== Exercise ==
Pick out every line in the entries below that contains the word "Select", and copy each one in full. Case counts, so only matches with the same capitalization qualify.

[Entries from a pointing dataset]
-------------------------
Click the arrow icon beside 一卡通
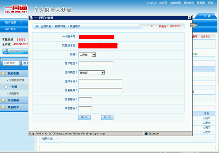 (x=6, y=87)
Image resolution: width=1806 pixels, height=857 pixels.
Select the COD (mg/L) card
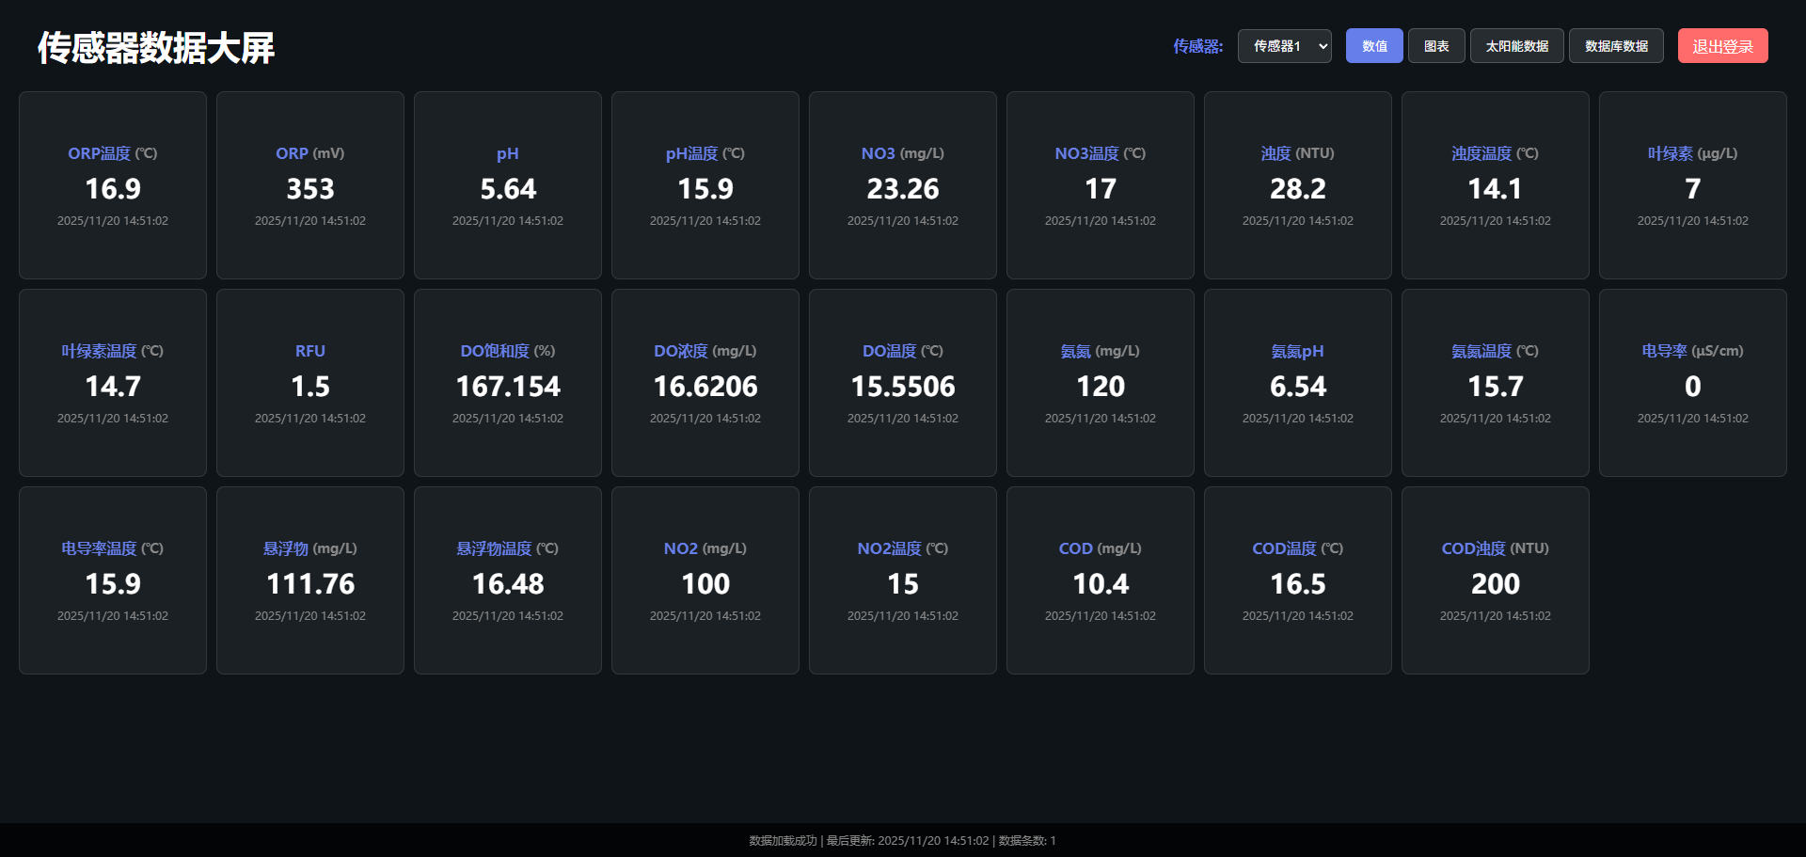(x=1101, y=580)
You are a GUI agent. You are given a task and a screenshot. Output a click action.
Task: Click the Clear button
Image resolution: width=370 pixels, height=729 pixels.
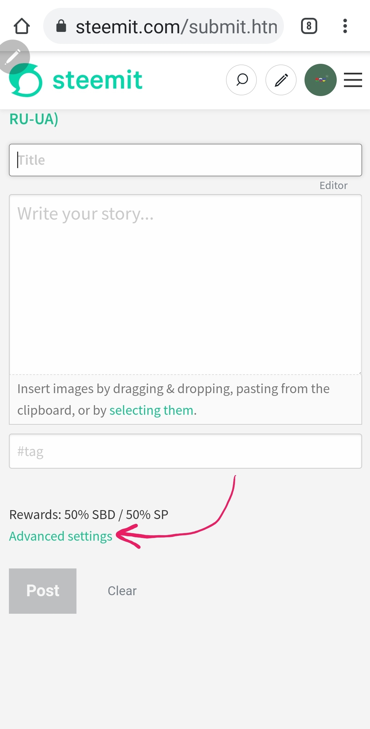(122, 591)
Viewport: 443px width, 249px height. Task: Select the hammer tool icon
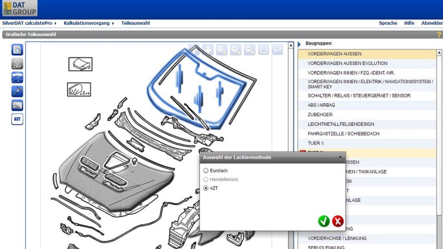point(17,91)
-------------------------
== Solution for this exercise ==
Select the COD (mg/L) card
Viewport: 443px width, 249px height. Task: Select the hammer tool icon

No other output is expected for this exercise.